To make the city safer, DMP is going to install 600 more CCTV cameras at 218 points in the city within three months.
According to DMP, crimes, excluding murders, resulted in 16,487 cases filed in 2018 within its jurisdiction, which grew to 17,334 in 2019. Till the end of September last year, the number of cases came down to 7,220.
"Widened CCTV coverage, especially in significant spots, helped reduce vehicle thefts, snatchings, and even murders in the city," said Iftekhairul Islam, additional deputy commissioner (media) of DMP.
Increased CCTV surveillance would reduce crimes further, he believes.

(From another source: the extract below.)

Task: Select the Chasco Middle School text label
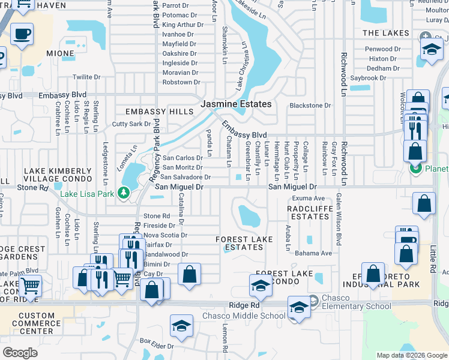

Demand attracting investment
The government is planning to set up 50,000 CCTV cameras across Dhaka city and the Tk5,000 crore project proposal has already been sent to the home ministry by the planning ministry, according to Gazi Mozammael Hoque, additional deputy inspector general (development) at the police headquarters.
Considering market growth both in consumer and institutional segments, SydneySun is investing $5 million in a CCTV product assembly plant in Bangabandhu Hi-Tech City in Gazipur's Kaliakair.
Tito said imported CCTV cameras are currently subject to 37% taxes and duties in total, which is 89% for recorders.
"If we can begin local assembling of Dahua products in March, we can further reduce prices as locally made items would be subject to only 1% import duty," he said.
Prices of many reliable mass segment CCTV camera units have already come below Tk1,000, while cameras with advanced features cost up to 25 times higher.
Meanwhile, Bangladeshi intelligent video analytics start-up Gaze Technology has already secured seed funding of $0.83 million in the middle of last year to strengthen its position in the artificial intelligence-based visual recognition field.
The firm, started by two young local entrepreneurs in 2018, has already collaborated with the DMP and has plans to offer open video analytics services alongside its exclusive business-to-business services.
The technology of Gaze analyses video footage deposited in Gaze Technology's central database and its "intelligent visual recognition technology" would identify persons in the footage and report on their activities.